BEGIN Exercise materials

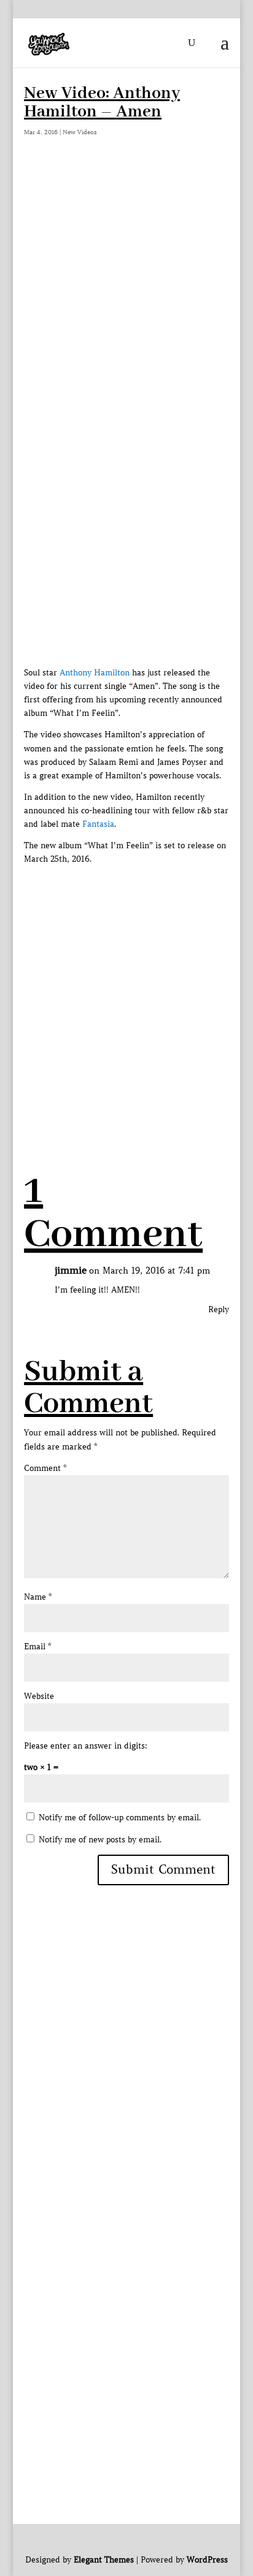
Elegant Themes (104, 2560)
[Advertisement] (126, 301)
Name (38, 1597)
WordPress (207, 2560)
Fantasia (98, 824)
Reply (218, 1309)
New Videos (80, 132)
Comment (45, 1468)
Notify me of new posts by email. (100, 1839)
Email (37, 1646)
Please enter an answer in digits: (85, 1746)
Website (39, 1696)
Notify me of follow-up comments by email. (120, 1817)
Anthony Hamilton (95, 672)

END Exercise materials
BEGIN Exercise materials

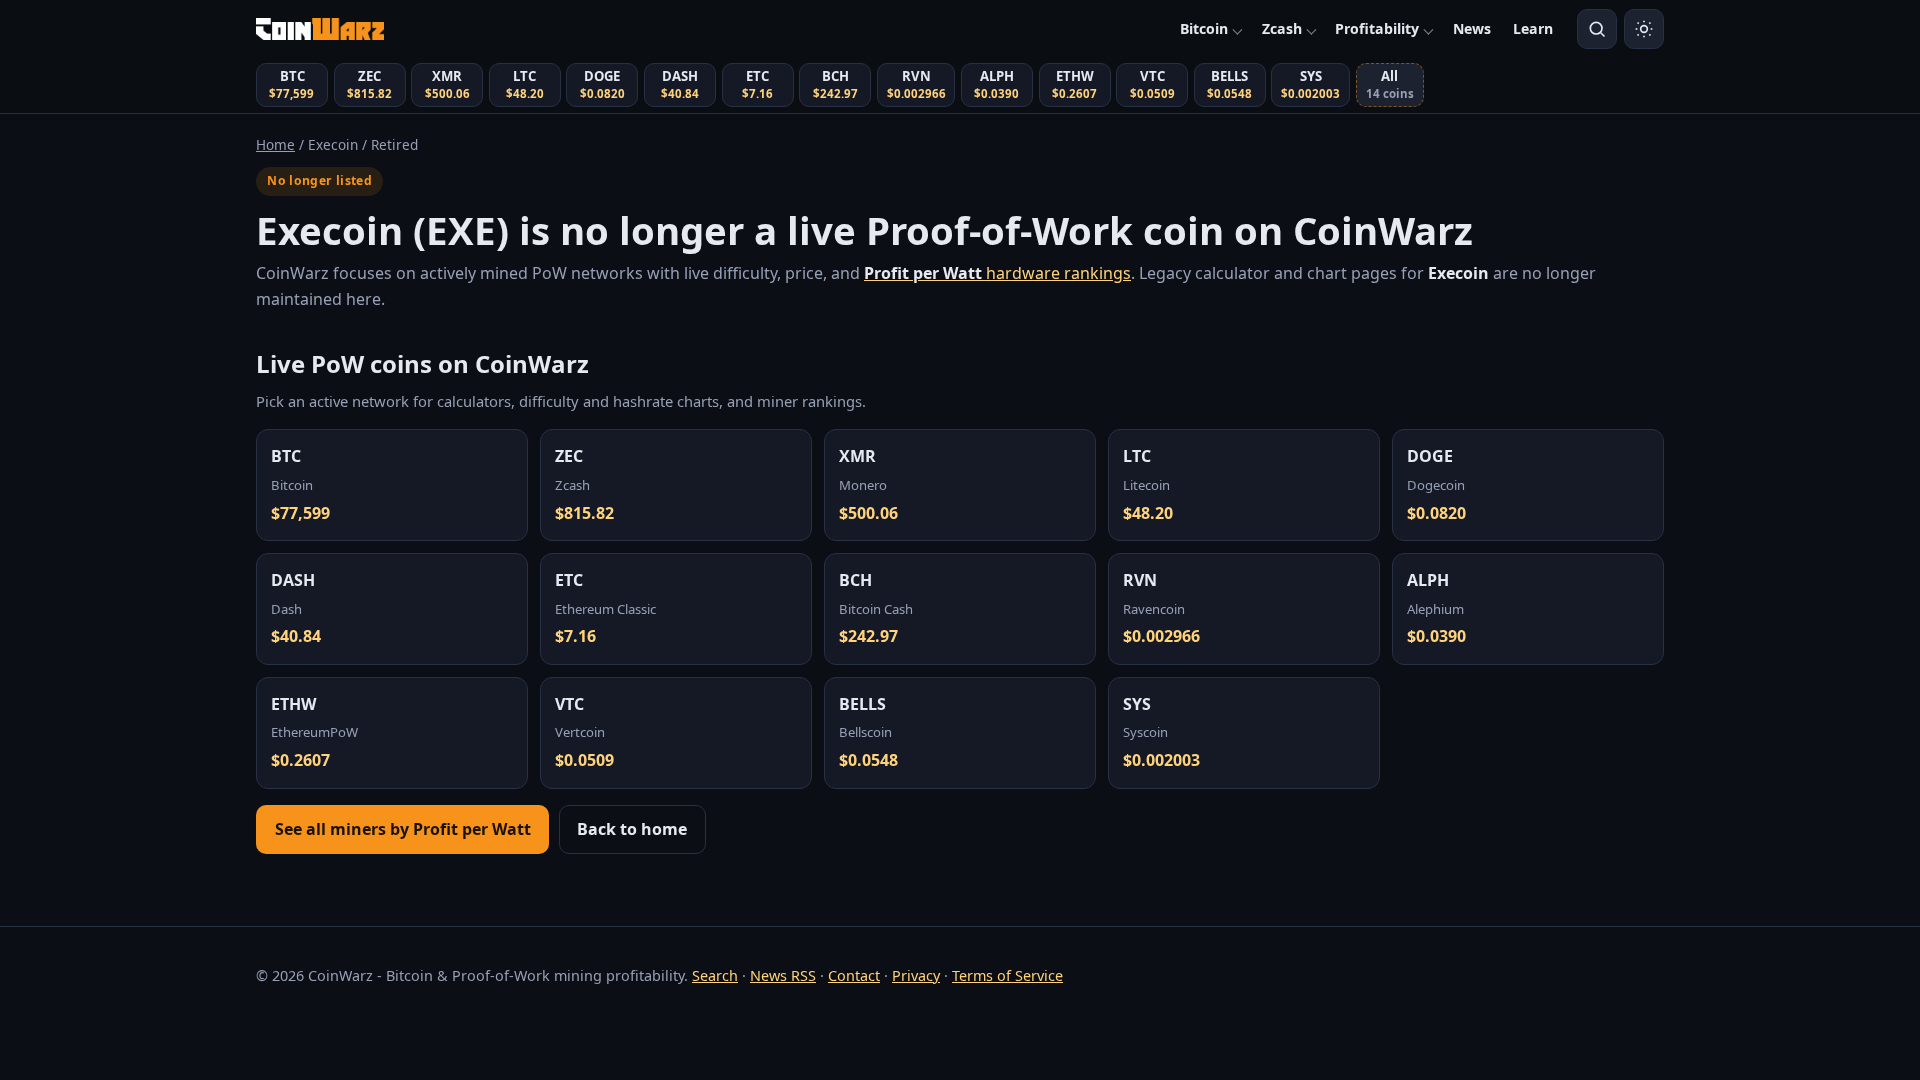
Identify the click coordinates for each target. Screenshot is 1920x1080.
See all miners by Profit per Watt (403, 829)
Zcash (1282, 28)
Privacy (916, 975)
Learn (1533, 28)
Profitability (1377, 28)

END Exercise materials

Assignment:
When the line with "Name (38, 1597)" is reached in the data above, begin copying, and stop after the line with "Anthony Hamilton (95, 672)"; copy each line exactly, both ends included.

Task response:
Name (38, 1597)
WordPress (207, 2560)
Fantasia (98, 824)
Reply (218, 1309)
New Videos (80, 132)
Comment (45, 1468)
Notify me of new posts by email. (100, 1839)
Email (37, 1646)
Please enter an answer in digits: (85, 1746)
Website (39, 1696)
Notify me of follow-up comments by email. (120, 1817)
Anthony Hamilton (95, 672)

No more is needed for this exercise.